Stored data

****

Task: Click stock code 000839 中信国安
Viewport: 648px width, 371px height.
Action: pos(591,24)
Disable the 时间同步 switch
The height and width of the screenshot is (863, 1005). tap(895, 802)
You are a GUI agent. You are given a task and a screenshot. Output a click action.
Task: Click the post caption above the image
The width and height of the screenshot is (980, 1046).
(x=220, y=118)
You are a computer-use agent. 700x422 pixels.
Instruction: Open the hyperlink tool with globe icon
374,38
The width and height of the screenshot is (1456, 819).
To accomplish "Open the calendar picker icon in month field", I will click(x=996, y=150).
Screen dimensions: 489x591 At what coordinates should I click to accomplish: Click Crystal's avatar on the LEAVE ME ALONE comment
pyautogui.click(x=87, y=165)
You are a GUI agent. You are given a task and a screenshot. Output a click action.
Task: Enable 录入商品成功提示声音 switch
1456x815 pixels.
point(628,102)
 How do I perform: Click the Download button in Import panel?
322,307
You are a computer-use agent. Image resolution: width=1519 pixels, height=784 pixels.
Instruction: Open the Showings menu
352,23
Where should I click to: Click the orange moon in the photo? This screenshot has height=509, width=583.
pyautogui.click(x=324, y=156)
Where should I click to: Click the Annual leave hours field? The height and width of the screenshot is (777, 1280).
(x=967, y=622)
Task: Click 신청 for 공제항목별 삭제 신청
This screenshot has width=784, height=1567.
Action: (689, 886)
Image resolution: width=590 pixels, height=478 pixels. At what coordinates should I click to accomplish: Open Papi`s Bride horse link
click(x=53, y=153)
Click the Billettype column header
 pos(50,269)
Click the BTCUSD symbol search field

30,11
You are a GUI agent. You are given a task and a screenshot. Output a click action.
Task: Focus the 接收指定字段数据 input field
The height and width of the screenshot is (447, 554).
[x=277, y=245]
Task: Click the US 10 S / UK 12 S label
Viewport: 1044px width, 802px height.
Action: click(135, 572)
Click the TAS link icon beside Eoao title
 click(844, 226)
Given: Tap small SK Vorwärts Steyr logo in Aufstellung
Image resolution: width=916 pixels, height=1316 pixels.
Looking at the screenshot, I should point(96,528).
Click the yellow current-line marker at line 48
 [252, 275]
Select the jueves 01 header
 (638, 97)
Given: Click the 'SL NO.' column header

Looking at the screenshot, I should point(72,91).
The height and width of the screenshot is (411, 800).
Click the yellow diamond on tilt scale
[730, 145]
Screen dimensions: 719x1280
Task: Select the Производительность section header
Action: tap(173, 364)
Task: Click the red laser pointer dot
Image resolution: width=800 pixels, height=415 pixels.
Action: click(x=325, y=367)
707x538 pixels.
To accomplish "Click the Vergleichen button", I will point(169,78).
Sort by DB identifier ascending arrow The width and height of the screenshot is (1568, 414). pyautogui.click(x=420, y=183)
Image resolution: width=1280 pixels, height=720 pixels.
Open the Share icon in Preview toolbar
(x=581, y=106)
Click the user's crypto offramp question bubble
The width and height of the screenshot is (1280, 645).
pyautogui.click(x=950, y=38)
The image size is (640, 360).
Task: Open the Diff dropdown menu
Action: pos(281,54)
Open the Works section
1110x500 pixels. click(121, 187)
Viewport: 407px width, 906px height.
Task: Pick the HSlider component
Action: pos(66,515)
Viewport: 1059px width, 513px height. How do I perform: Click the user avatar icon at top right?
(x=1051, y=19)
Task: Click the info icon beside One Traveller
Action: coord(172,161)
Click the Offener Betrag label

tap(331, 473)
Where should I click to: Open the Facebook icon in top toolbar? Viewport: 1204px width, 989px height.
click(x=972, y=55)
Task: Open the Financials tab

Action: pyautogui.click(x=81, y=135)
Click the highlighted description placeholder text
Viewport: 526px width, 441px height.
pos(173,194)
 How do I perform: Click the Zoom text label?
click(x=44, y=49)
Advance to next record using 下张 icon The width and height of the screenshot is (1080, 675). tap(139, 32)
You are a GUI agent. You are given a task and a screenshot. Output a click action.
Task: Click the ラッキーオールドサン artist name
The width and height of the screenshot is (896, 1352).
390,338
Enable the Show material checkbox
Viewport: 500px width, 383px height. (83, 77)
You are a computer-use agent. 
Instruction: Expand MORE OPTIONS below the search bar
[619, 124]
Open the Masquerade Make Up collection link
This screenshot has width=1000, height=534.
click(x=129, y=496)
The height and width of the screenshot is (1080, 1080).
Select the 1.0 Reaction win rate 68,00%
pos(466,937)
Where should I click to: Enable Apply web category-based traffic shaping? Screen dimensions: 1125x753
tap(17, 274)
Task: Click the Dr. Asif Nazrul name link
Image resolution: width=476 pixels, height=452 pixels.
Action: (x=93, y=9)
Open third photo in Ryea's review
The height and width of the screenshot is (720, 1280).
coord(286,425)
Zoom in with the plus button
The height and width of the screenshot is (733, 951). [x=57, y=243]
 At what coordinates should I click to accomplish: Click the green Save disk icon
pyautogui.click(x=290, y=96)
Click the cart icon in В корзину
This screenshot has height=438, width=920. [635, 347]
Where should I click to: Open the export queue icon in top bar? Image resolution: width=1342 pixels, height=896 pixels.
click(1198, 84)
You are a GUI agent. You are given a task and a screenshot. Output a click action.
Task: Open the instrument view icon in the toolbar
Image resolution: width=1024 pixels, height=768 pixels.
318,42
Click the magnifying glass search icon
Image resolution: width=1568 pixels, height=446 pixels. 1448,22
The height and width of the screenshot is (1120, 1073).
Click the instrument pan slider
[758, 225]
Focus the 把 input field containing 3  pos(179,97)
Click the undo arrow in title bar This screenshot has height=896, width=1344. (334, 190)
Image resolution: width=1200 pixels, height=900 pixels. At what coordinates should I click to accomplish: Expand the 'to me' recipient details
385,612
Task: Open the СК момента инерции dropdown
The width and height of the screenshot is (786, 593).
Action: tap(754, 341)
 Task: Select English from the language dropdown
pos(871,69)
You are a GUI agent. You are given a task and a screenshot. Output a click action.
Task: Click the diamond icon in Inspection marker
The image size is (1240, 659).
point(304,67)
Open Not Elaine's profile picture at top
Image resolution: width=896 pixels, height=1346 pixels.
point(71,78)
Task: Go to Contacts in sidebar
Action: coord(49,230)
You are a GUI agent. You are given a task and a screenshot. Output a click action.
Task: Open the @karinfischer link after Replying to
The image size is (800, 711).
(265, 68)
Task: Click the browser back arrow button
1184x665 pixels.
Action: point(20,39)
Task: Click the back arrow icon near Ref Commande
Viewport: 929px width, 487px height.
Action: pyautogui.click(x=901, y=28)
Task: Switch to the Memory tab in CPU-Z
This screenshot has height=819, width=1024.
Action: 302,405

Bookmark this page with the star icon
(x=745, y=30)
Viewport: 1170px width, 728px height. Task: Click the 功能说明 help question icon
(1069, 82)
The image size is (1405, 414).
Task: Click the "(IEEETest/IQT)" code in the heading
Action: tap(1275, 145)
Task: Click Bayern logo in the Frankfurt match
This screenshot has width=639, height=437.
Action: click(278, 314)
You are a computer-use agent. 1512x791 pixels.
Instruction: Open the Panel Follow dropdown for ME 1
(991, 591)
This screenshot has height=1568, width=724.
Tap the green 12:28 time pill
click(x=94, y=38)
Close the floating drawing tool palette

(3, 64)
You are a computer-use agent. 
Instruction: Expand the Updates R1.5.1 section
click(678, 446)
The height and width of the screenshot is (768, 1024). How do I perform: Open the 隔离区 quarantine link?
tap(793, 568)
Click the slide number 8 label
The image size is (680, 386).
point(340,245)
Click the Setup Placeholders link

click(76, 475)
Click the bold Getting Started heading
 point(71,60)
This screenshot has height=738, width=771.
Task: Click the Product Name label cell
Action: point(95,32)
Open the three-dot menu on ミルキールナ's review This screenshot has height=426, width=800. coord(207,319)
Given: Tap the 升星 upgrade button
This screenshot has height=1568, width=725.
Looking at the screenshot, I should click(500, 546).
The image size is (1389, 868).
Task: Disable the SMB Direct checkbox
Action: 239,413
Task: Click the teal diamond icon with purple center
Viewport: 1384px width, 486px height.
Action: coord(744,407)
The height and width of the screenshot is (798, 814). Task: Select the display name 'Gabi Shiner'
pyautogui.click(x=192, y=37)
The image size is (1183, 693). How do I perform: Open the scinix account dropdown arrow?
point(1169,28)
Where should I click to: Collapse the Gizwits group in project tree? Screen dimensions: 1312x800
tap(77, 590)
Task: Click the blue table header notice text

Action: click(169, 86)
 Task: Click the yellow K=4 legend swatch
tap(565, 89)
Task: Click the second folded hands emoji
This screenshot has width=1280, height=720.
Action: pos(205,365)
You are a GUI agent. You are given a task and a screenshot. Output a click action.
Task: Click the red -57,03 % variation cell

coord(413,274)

****

EXERCISE OBJECTIVE: Across the data, find each line that has "logo" in it and copy that line.

SOLUTION:
Given: Tap small SK Vorwärts Steyr logo in Aufstellung
Task: Click Bayern logo in the Frankfurt match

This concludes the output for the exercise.